Lisa (Diane Kruger) and Julien (Vincent Lindon) have the perfect existence: still passionately in love, with a beautiful young son and a wonderful life ahead of them. But their lives are shattered when, out of the blue, Lisa is arrested for the brutal murder of a colleague. Found guilty and sentenced to 20 years in prison, the couple's world collapses into a frenzy of fear and paranoia. Julien, convinced of his wife's innocence, embarks on a mission so perilous it will risk the lives of everyone he loves: he will stop at nothing to daringly break her out of prison. With the police tracking his every move, and only his own certainty of his wife's innocence to rely upon, how far will Julien go to save her? And at what cost? The most riveting thriller of the year will leave you on the edge of your seat.
Just About Anything
- Anything for Her review by Jawbreaker
(2) of (3) members found this review helpful.
You rated this film: 4
This is a fine French drama that avoids the well-trodden path of proving innocence amidst an unfolding courtroom battle. Instead Julien must seek alternative means to reunite his family having exhausted all legal avenues. His love for his wife and his son are more important to him than his extended family, career and lifestyle. Escaping is simple but remaining out of reach of the law is the real difficulty. We follow Julien as he tries to forge a plan and assemble the instruments he requires. Anything For Her raises the moral issue of what we would do for a loved one and our family. Arguably this is a question we could not answer ourselves unless trapped in a similar predicament.

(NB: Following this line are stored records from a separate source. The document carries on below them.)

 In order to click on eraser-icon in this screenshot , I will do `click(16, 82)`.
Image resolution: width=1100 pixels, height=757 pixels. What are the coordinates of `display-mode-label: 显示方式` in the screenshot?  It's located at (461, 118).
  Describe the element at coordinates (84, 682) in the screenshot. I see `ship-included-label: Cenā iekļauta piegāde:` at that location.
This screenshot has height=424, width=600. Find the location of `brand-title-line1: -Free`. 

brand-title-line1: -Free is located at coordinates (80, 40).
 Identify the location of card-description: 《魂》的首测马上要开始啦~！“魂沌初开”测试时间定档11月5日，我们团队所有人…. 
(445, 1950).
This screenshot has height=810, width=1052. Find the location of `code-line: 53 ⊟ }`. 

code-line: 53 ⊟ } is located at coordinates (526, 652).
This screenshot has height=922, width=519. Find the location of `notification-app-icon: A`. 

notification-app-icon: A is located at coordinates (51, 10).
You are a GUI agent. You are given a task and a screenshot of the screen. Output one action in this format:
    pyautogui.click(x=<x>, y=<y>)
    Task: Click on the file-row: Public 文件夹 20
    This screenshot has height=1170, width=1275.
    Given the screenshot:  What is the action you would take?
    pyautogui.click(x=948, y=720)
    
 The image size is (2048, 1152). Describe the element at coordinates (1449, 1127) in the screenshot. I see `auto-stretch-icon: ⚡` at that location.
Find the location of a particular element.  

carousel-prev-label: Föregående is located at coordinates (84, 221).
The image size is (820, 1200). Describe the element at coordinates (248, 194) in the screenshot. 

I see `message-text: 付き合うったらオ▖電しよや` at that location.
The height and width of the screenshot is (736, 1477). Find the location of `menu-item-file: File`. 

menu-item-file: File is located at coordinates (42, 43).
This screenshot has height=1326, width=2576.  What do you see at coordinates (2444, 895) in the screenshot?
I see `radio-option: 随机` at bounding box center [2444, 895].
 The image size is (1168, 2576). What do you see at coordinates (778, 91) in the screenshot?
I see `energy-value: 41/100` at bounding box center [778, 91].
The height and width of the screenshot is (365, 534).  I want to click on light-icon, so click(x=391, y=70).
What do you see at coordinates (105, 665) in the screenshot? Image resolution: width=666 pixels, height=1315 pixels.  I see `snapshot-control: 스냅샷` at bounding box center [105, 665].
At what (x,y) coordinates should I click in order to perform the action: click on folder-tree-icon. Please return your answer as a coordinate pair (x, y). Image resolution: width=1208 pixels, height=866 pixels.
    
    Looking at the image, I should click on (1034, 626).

Original - and better - version of 'The Next Three Days'
- Anything for Her review by RP
(0) of (0) members found this review helpful.
You rated this film: 3
This is the original film from which the 2010 remake 'The Next Three Days' starring Russell Crowe was taken. Having seen both films I think I prefer this original French version. Why? Well, it's not as glossy nor quite as silly. Yes, both films are silly because the underlying supposition is that a man-in-the-street (in this case, a teacher) can break his wife out of prison and escape to foreign lands. Clearly, it's all a drama – but the Russell Crowe version has him buying a gun, learning to use a 'bump' key, opening car doors with a half tennis ball, outwitting the police – and generally playing Russell Crowe. The story in both versions is almost identical and many of the scenes are the same – but the emphasis is quite different. Here, the action is more understated and the emphasis is on the love and affection between the unjustly imprisoned wife and her husband and the prison-break story is more straightforward, has less trickery and is less centre stage than the Hollywood variant. Worth watching – I enjoyed it – and it's certainly worth 3/5 stars. For the record, I gave the silly US remake 2/5 stars.